* Task details: Find the line containing "Instruction: Click Zoom's three-star rating". Retype it and every later line of the records exactly, leaving out pictures.

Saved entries
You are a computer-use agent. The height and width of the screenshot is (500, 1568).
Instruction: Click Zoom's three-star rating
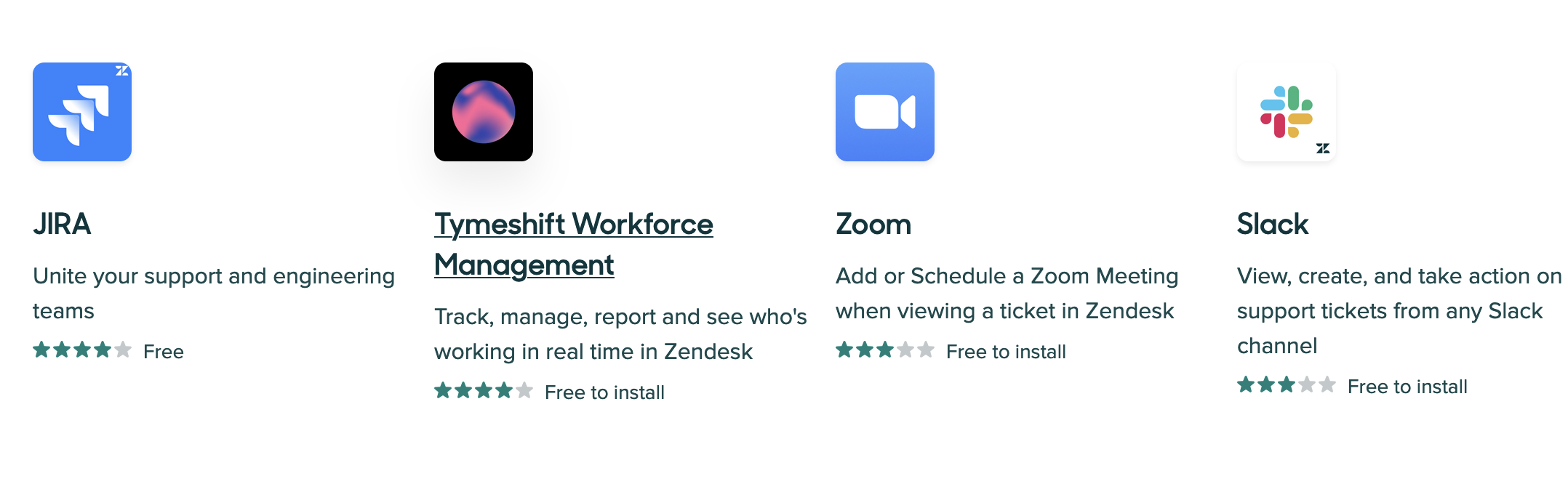click(885, 350)
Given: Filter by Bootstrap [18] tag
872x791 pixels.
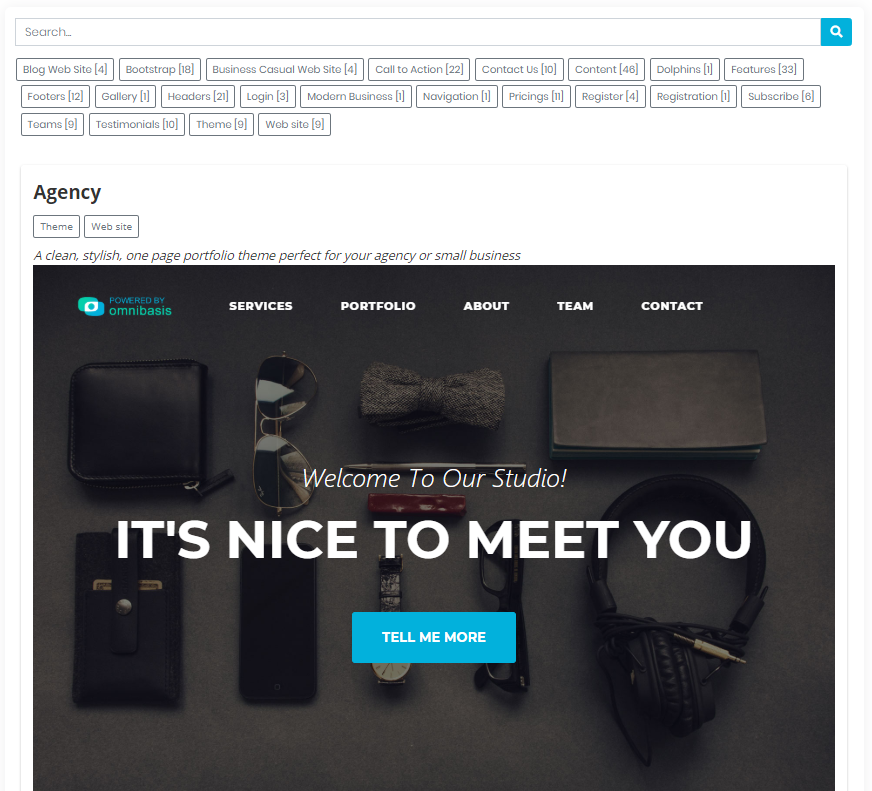Looking at the screenshot, I should [160, 70].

* Exercise response:
Instruction: Click Zoom's three-star rating
click(885, 350)
Given: Filter by Bootstrap [18] tag
872x791 pixels.
Looking at the screenshot, I should [160, 70].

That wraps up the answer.